Under these circumstances, the human-centered design approach raises significant problems, such as congestion, deterioration of flight safety, greater costs, more delays, and higher emissions. Pressure is mounting to transform the ATM system into the “next generation” to overcome the above difficulties. New communications, navigation, and surveillance (CNS) technologies such as ADS-B, Controller Pilot Data Link Communications (CPDLC), or the L-Band Digital Aeronautical Communication System (LDACS), which is currently in the development phase, offer great potential for providing a wide range of aircraft information derived from onboard systems to obtain reliable data. These collected real data, in combination with the simulated realistic air traffic models containing air traffic conflicts, provide a parameterized airspace abstraction.

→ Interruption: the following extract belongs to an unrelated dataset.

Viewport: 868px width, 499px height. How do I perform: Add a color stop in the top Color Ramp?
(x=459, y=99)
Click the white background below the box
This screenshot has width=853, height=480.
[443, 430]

This research investigates mechanisms to detect and resolve air traffic conflicts. In particular, a digital assistance system based on AI to detect air traffic conflicts by systematically analyzing aircraft surveillance data is developed. As a result, the workload of the air traffic controller will be reduced and the system informs the human operator about emerging conflicts in air traffic to provide better situational awareness. For this purpose, DL techniques are used. The temporal dynamic behavior of the analyzed and applied LSTM networks shows great potential to reliably monitor air traffic and classify, process, and predict conflicts in sequential flight data. This statement is confirmed by the obtained model accuracy and loss. The accuracy of all tested models shows a clear tendency to increase after a short period of time, while the loss tends to zero after a few epochs. Moreover, this research outlines that there is no golden rule on how to create the best working architecture for RNN models. Creating the optimal mix of hyperparameters, such as the number of hidden layers, the number of cells per each hidden layer, activation and loss function, weight initialization methods, dropout, optimizer (e.g., learning rate) and batch normalization, and gradient clipping, is a challenging task that takes a lot of time. To achieve a satisfactory result, various combinations must be tried until the error is sufficiently reduced or, in the best case, eliminated. Within this research, around 100 different combinations were applied and tested. Aside from the before-mentioned challenges, large-scale, realistic air traffic models with several thousand flights containing air traffic conflicts have to be developed and generated to ensure that the applied LSTM networks are exposed to many different circumstances to identify patterns and trends by adjusting their biases and weights.
The paper demonstrates the great potential of AI for human-integrated systems, as well as for highly automated ATM solutions or even future fully unmanned traffic management (UTM) networks to increase human performance and flight safety while reducing costs, delays, and emissions.